Pour que les mentalités changent, il faudrait replacer le débat où il devrait être, c’est-à-dire sur le plaisir et le désir. On parle de réussir sa sexualité, d’avoir une vulve dite “normale”, du plaisir des mecs mais on parle relativement peu du plaisir et du désir féminins. Je connais beaucoup de femmes qui n’ont jamais joui. On trouve très peu d’articles sur le sujet. Contrairement aux clichés sur le sujet, ce n’est pas qu’une question psy, la sexualité des femmes n’est pas que cérébrale, c’est aussi mécanique et ça, c’est souvent nié.”
À quoi rêvent les jeunes filles?
3. Le corps de la femme constamment sous contrôle
DR
“Il y a évidemment toujours eu ce contrôle du corps des femmes.
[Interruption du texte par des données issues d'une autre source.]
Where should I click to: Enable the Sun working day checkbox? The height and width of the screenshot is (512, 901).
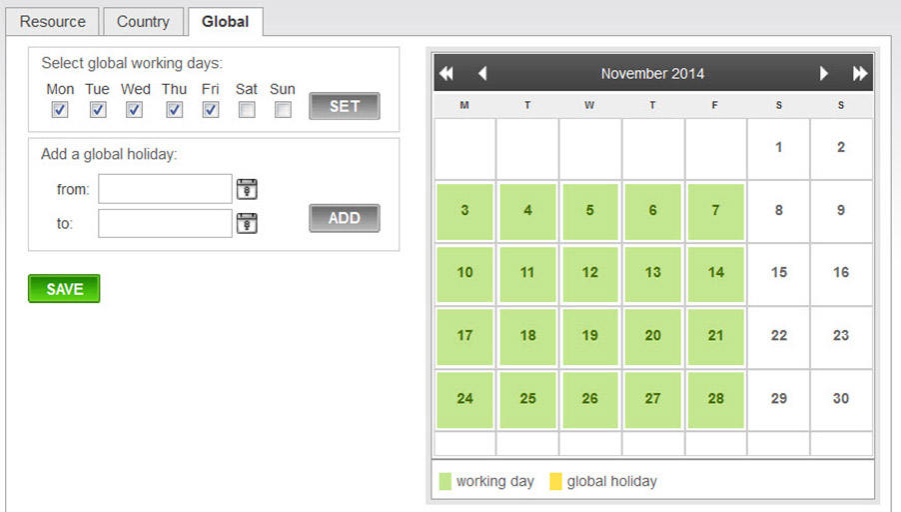point(283,109)
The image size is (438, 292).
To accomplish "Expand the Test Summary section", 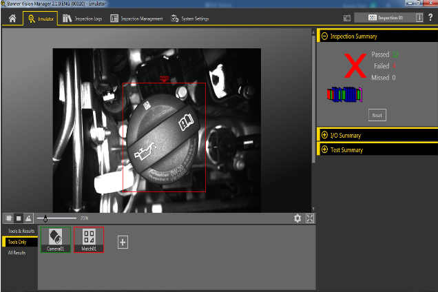I will click(324, 149).
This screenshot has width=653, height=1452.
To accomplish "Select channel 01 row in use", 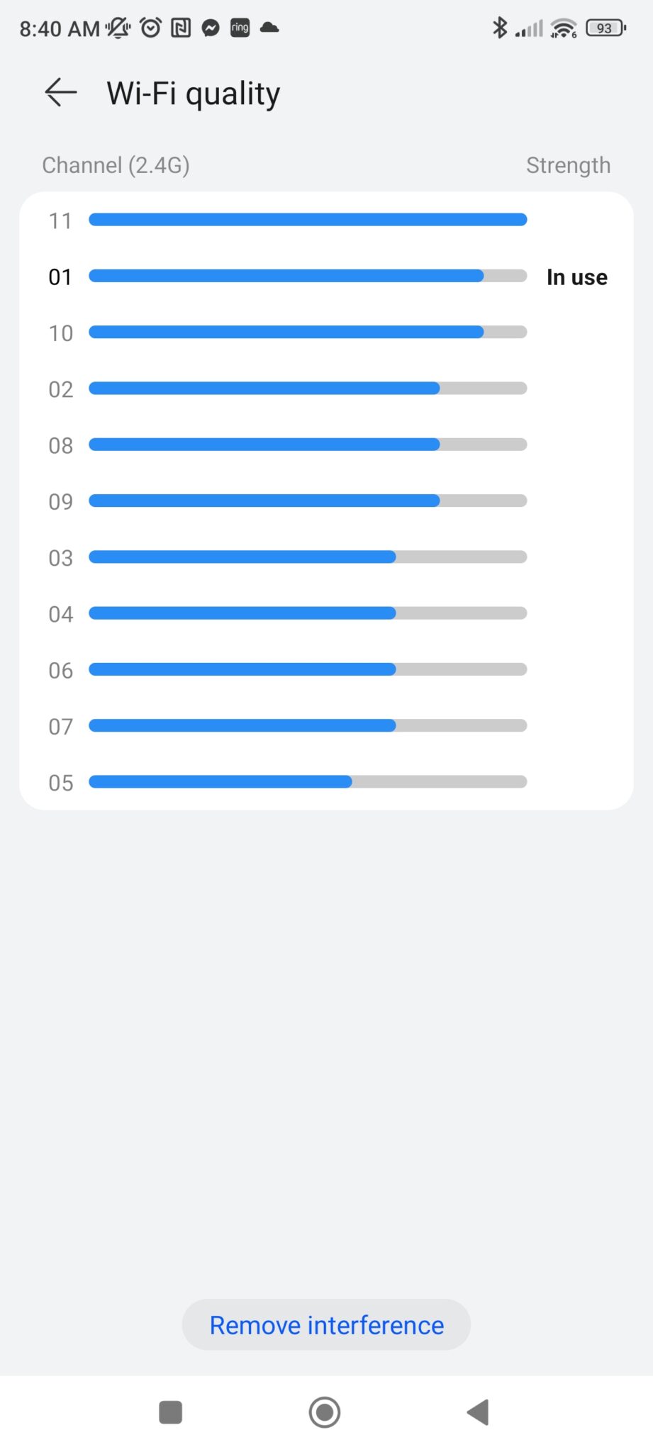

Il y a un contrôle de leur poids, avec les régimes et cette obsession de la minceur. Il y a aussi une volonté de ne pas les voir vieillir et aujourd’hui, il faut maintenant avoir une vulve ‘conforme’, comme une tirelire, un sexe dont rien ne dépasse. La vulve doit être petite, ne pas avoir trop de poils, trop de lèvres, trop de secrétions. Les injonctions touchent maintenant nos parties les plus intimes. Où est-ce que ça va s’arrêter? Il va falloir bientôt avoir un anus conforme?
“Avant, je ne connaissais pas beaucoup de nanas qui prenaient le temps de prendre un miroir et de regarder leur chatte.”
La génération qui se fait raboter les petites lèvres est jeune, ça concerne les vingtenaires. Pourquoi? Parce qu’elles sont régulièrement confrontées à des images de vulves, notamment avec Internet. Avant, je ne connaissais pas beaucoup de nanas qui prenaient le temps de prendre un miroir et de regarder leur chatte. Le fait d’être confrontée en permanence à des images de vulves imberbes amène à la question de la normalité. Pendant ce temps-là, on ne se demande pas pourquoi on a du plaisir, on se demande ‘est-ce que c’est conforme?’